Le septieme jour de Saint-Malo
(The Seventh Day in Saint Malo) (1960)
Director: Paul Mesnier.
Starring: Andrée Servilanges (Mme Picard), Annie Andrel (Yvonne), Roland Lesaffre (François - un guide malouin), Reinhard Kolldehoff (Von Sullock - le commandant allemand du camp), Jean-Pierre Kérien (Le maire de Saint-Malo), Jean Michaud (Jean), Alain Bouvette, Tania Florey, Alan Scott (Tony - un jeune officier britannique), Jean-Pierre Zola (Le directeur du cabaret).
French film faithfully reconstructs the hardships the town of Saint Malo suffered in August 1944, shortly before the arrival of the Allies
Spoiler Warning: below is a summary of the entire film.
"Today, 6th August 1944, the 61st day of the allied landings in Normandy, our troops forge their way towards the capital. The American 7th army corps, surrounding the Cotentin peninsula, advances on the Dol marshes. Saint-Malo, the famous pirate town, is in sight."
Saint-Malo is a walled-city located on the coast of the English Channel, northwest France and at the mouth of the Rance River on the east side, Brittany in Normandy.

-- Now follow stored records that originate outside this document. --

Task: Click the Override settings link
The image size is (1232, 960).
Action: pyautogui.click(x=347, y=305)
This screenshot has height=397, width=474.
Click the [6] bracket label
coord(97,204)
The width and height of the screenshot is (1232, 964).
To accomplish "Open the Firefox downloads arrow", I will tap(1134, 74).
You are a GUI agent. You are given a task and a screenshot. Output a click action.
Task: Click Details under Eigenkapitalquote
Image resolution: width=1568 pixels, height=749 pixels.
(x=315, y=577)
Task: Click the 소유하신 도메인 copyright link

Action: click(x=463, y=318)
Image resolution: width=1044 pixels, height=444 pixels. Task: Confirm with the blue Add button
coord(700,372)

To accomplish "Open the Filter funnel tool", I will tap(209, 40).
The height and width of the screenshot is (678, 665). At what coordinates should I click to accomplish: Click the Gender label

A small French ship is stopped by the Nazis on a larger ship. They are going to search the vessel when an air raid siren goes off. The search is canceled and the Nazi ship proceeds ahead. After the Nazis have left two men come out of their hiding place. They are going to have to swim ashore. German anti-aircraft guns fire away.
The guys, one French and one English, land not far from Saint-Malo. Tony is the Englishman and François is the Frenchman. François and Tony have 36 hours for their mission to help save Saint-Malo. The Frenchman says his wife lives in Saint-Malo and he hasn't seen her in three months. At a designated pick-up spot, a Frenchman throws down a rope to them from the walled-city. Tony tells the man with the rope that they will be back in two days.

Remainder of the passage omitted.